▶ **Task**:
Retype every line of the data, keeping each word exactly.

++++ Source material ++++

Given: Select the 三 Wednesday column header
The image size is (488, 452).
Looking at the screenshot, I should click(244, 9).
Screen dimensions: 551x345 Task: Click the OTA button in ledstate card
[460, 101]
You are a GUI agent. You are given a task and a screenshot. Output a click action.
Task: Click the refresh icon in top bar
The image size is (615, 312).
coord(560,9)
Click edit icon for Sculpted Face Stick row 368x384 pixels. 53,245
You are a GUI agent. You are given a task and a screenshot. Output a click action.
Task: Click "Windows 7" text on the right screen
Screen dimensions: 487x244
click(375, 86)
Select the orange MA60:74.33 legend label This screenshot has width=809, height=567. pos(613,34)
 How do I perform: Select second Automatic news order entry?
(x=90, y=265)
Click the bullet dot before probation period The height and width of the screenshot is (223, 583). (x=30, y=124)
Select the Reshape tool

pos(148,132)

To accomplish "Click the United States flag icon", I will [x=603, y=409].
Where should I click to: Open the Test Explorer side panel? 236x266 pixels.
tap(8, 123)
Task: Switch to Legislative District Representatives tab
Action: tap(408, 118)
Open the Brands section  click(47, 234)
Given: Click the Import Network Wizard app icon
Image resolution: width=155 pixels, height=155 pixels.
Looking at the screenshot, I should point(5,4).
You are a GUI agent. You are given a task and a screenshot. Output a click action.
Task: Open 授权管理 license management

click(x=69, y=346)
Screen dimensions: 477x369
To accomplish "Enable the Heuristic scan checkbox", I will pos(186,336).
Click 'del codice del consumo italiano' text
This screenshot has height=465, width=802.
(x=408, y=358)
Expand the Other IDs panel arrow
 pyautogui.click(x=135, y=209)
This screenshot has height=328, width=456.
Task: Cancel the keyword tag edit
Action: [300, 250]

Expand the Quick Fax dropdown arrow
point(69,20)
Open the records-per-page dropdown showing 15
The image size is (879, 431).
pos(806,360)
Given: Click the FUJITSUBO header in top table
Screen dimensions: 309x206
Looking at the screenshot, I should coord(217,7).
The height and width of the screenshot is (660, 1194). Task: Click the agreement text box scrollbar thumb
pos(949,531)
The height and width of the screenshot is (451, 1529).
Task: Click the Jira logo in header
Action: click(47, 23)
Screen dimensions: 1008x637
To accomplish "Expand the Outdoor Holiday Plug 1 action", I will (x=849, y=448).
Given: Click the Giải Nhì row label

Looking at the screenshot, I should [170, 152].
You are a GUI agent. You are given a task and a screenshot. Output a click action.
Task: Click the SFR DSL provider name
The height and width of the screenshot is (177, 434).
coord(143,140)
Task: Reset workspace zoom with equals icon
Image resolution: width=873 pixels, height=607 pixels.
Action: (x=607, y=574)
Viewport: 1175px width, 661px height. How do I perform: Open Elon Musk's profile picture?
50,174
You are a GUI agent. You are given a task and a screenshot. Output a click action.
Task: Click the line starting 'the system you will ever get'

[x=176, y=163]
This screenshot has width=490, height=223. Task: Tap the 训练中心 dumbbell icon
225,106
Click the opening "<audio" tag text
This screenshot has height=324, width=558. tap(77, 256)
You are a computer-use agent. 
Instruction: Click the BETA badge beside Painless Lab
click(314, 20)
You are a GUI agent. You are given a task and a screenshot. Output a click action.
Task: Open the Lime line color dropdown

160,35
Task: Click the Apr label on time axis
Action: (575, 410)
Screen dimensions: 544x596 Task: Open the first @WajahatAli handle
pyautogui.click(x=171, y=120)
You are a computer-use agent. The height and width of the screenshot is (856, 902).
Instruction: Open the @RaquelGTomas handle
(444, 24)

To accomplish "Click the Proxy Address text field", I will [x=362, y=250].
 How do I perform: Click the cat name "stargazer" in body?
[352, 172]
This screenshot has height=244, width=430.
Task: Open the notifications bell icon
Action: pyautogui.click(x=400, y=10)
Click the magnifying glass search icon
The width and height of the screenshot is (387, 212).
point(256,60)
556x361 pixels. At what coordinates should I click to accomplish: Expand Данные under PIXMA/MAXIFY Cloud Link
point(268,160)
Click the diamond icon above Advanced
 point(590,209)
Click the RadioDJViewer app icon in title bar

++++

▶ **Response to the exercise**:
Given: Select the 三 Wednesday column header
The image size is (488, 452).
Looking at the screenshot, I should click(244, 9).
Screen dimensions: 551x345 Task: Click the OTA button in ledstate card
[460, 101]
You are a GUI agent. You are given a task and a screenshot. Output a click action.
Task: Click the refresh icon in top bar
The image size is (615, 312).
coord(560,9)
Click edit icon for Sculpted Face Stick row 368x384 pixels. 53,245
You are a GUI agent. You are given a task and a screenshot. Output a click action.
Task: Click "Windows 7" text on the right screen
Screen dimensions: 487x244
click(375, 86)
Select the orange MA60:74.33 legend label This screenshot has width=809, height=567. pos(613,34)
 How do I perform: Select second Automatic news order entry?
(x=90, y=265)
Click the bullet dot before probation period The height and width of the screenshot is (223, 583). (x=30, y=124)
Select the Reshape tool

pos(148,132)

To accomplish "Click the United States flag icon", I will [x=603, y=409].
Where should I click to: Open the Test Explorer side panel? 236x266 pixels.
tap(8, 123)
Task: Switch to Legislative District Representatives tab
Action: tap(408, 118)
Open the Brands section  click(47, 234)
Given: Click the Import Network Wizard app icon
Image resolution: width=155 pixels, height=155 pixels.
Looking at the screenshot, I should point(5,4).
You are a GUI agent. You are given a task and a screenshot. Output a click action.
Task: Open 授权管理 license management

click(x=69, y=346)
Screen dimensions: 477x369
To accomplish "Enable the Heuristic scan checkbox", I will pos(186,336).
Click 'del codice del consumo italiano' text
This screenshot has height=465, width=802.
(x=408, y=358)
Expand the Other IDs panel arrow
 pyautogui.click(x=135, y=209)
This screenshot has height=328, width=456.
Task: Cancel the keyword tag edit
Action: [300, 250]

Expand the Quick Fax dropdown arrow
point(69,20)
Open the records-per-page dropdown showing 15
The image size is (879, 431).
pos(806,360)
Given: Click the FUJITSUBO header in top table
Screen dimensions: 309x206
Looking at the screenshot, I should coord(217,7).
The height and width of the screenshot is (660, 1194). Task: Click the agreement text box scrollbar thumb
pos(949,531)
The height and width of the screenshot is (451, 1529).
Task: Click the Jira logo in header
Action: click(47, 23)
Screen dimensions: 1008x637
To accomplish "Expand the Outdoor Holiday Plug 1 action", I will (x=849, y=448).
Given: Click the Giải Nhì row label

Looking at the screenshot, I should [170, 152].
You are a GUI agent. You are given a task and a screenshot. Output a click action.
Task: Click the SFR DSL provider name
The height and width of the screenshot is (177, 434).
coord(143,140)
Task: Reset workspace zoom with equals icon
Image resolution: width=873 pixels, height=607 pixels.
Action: (x=607, y=574)
Viewport: 1175px width, 661px height. How do I perform: Open Elon Musk's profile picture?
50,174
You are a GUI agent. You are given a task and a screenshot. Output a click action.
Task: Click the line starting 'the system you will ever get'

[x=176, y=163]
This screenshot has width=490, height=223. Task: Tap the 训练中心 dumbbell icon
225,106
Click the opening "<audio" tag text
This screenshot has height=324, width=558. tap(77, 256)
You are a computer-use agent. 
Instruction: Click the BETA badge beside Painless Lab
click(314, 20)
You are a GUI agent. You are given a task and a screenshot. Output a click action.
Task: Open the Lime line color dropdown

160,35
Task: Click the Apr label on time axis
Action: (575, 410)
Screen dimensions: 544x596 Task: Open the first @WajahatAli handle
pyautogui.click(x=171, y=120)
You are a computer-use agent. The height and width of the screenshot is (856, 902).
Instruction: Open the @RaquelGTomas handle
(444, 24)

To accomplish "Click the Proxy Address text field", I will [x=362, y=250].
 How do I perform: Click the cat name "stargazer" in body?
[352, 172]
This screenshot has height=244, width=430.
Task: Open the notifications bell icon
Action: pyautogui.click(x=400, y=10)
Click the magnifying glass search icon
The width and height of the screenshot is (387, 212).
point(256,60)
556x361 pixels. At what coordinates should I click to accomplish: Expand Данные under PIXMA/MAXIFY Cloud Link
point(268,160)
Click the diamond icon above Advanced
 point(590,209)
Click the RadioDJViewer app icon in title bar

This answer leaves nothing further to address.